The PeerIndex ratings attached to each entry are calculated by measuring people's Twitter presence in terms of impact, eminency or leadership, on a scale of 1 to 100. A rank of 100 is the maximum possible; a score of 90 or more puts you in the top 0.01 per cent of the population; the average score is 19. The key to these measurements is that they try to measure how other people respond to tweeters. Your rating is a function of other people's assessments and not your own. This makes it harder for people to "game" the ratings.

Broadly speaking, we have measured the nation's tweeters in three major areas:

• Authority: How well does a person resonate with their audience, and with the world at large? How likely are they to say or share things other people will find interesting? PeerIndex calculates authority using an algorithm called "eigenvector centrality" (also used in Google's PageRank technology). Essentially, this calculates the extent to which other people "'vote" for you by retweeting or commenting on your tweets.

• Audience: How many followers does a person have? But, also, how engaged is the audience? Does the tweeter engage in conversations? And do those followers answer back?

• Activity: How active is a person in driving their authority and audience?

Different people on the list earn their spurs in different ways. Some celebrities have many followers but appear to make little impression on them. The PeerIndex ratings allow us to compare unlike with unlike in a reasonably objective way. However, The Twitter 100 is based on more than mere number-crunching: otherwise it would be dominated by celebrities and technology journalists, to the exclusion of some of the most significant tweeters in other fields. Twitter is not yet evenly distributed: some fields, like technology and science, have very large communities of fans; others, like literature or art, have more incipient Twitter communities – but are none the less plainly influential. So we also searched specifically (further down the rankings) for people who had particular resonance in certain fields; and further refined our list by focusing on those who were especially trusted by other experts. This was where the advice of our expert panel came in.
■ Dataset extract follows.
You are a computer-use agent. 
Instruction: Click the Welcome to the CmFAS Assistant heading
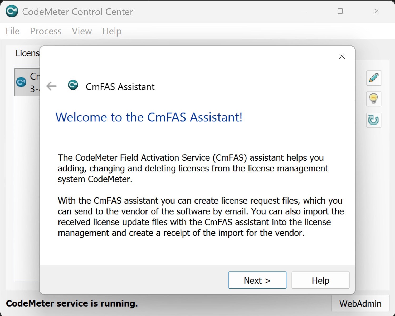click(x=149, y=117)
Our five-person panel comprised Azeem Azhar, founder of PeerIndex; Ian Burrell, media editor of The Independent; Julia Hobsbawm, founder of Julia Hobsbawm Consulting and the media networking business Editorial Intelligence; Steve Moore, director of the Big Society Network; and Stefan Stern, cultural commentator and director of strategy at the Edelman PR agency. They analysed the initial results of PeerIndex's calculations, made recommendations and disqualifications, and argued for extra weighting for certain key tweeters whose significance to the medium is, in their expert judgement, greater than the numbers imply. Such interventions were kept to a minimum but give our final list the crucial virtue of having been assembled through the prism of human intelligence.